**TASK TO CARRY OUT**.
Copy the lines of the records below verbatim, leaving out the pictures.

(Rows from a screen-grounding dataset)
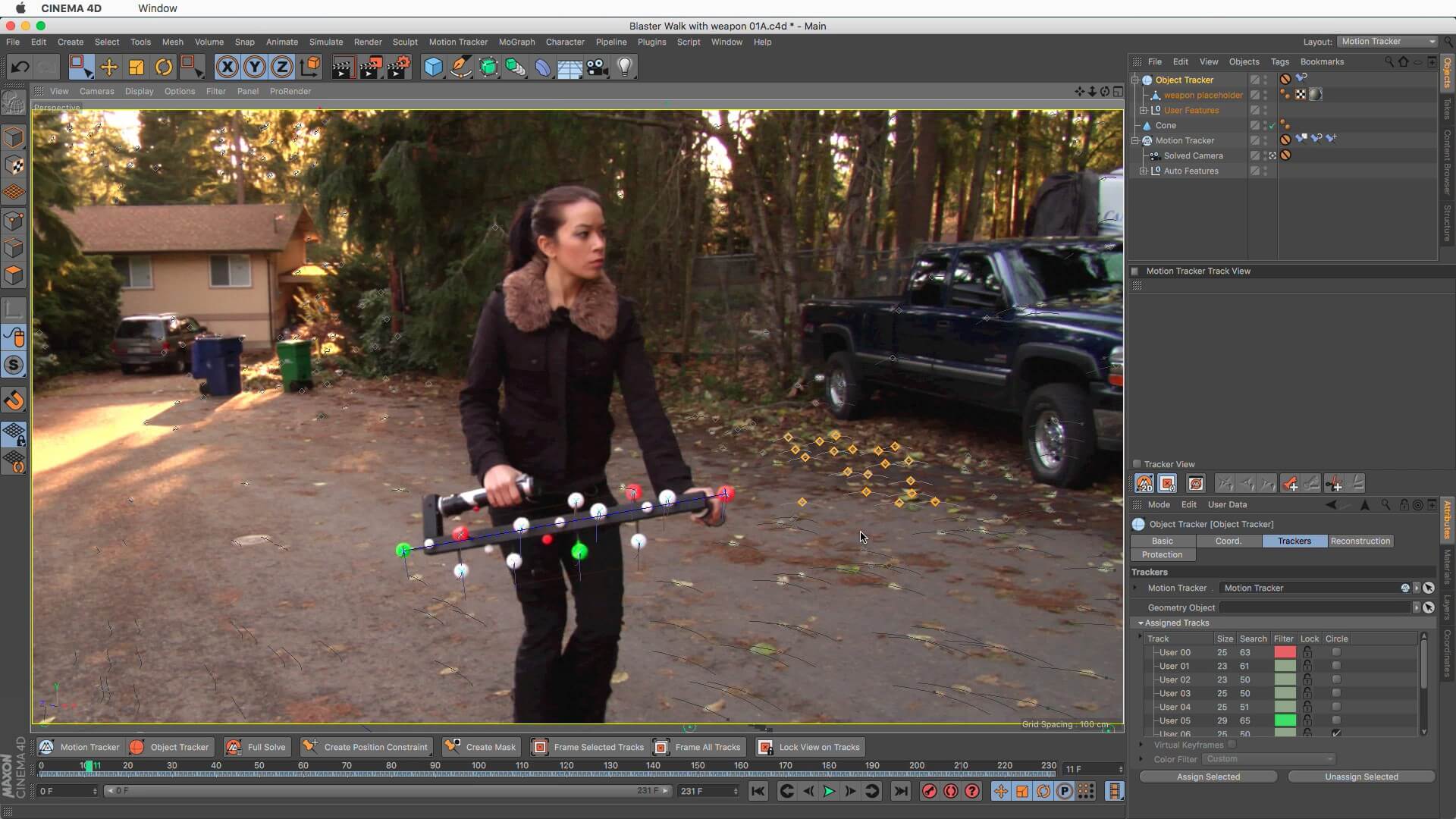Expand the User Features tree item
1456x819 pixels.
[1144, 110]
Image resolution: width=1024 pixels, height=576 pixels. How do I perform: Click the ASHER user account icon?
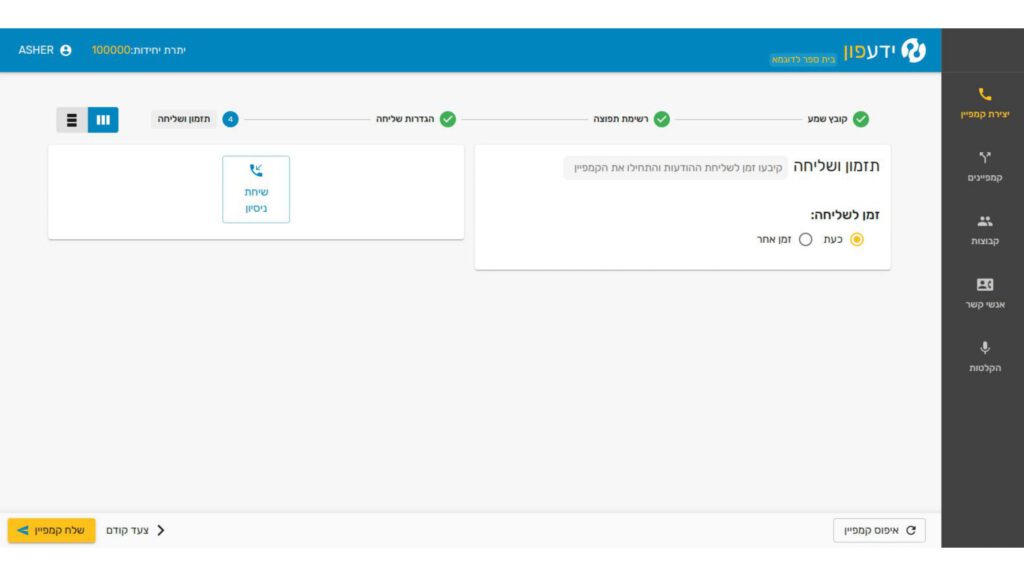[x=65, y=50]
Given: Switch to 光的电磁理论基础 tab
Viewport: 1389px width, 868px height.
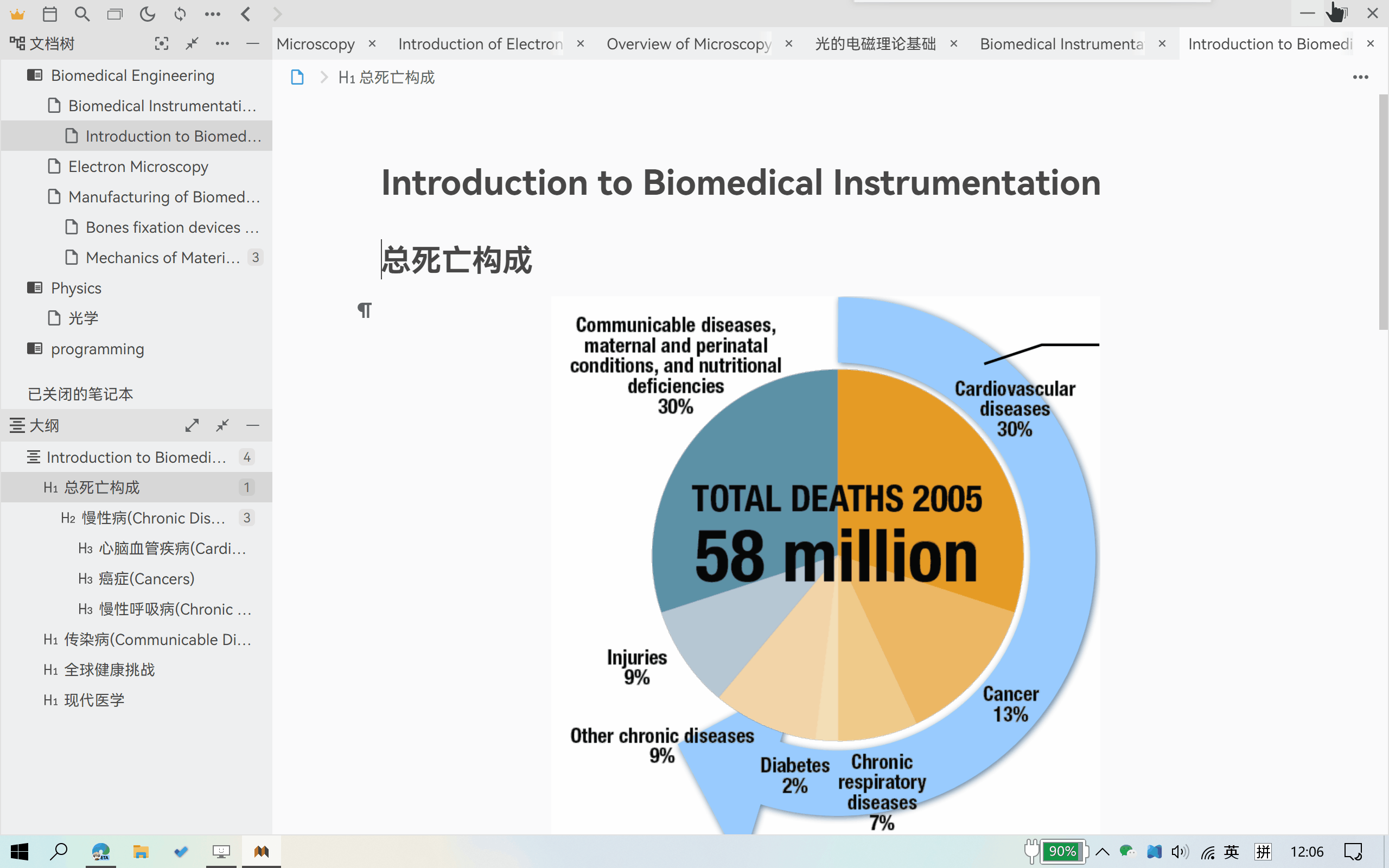Looking at the screenshot, I should click(x=875, y=43).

**OUTPUT**.
Expand the User Features tree item
1456x819 pixels.
[1144, 110]
Image resolution: width=1024 pixels, height=576 pixels. How do I perform: Click the ASHER user account icon?
[x=65, y=50]
Given: Switch to 光的电磁理论基础 tab
Viewport: 1389px width, 868px height.
Looking at the screenshot, I should click(x=875, y=43).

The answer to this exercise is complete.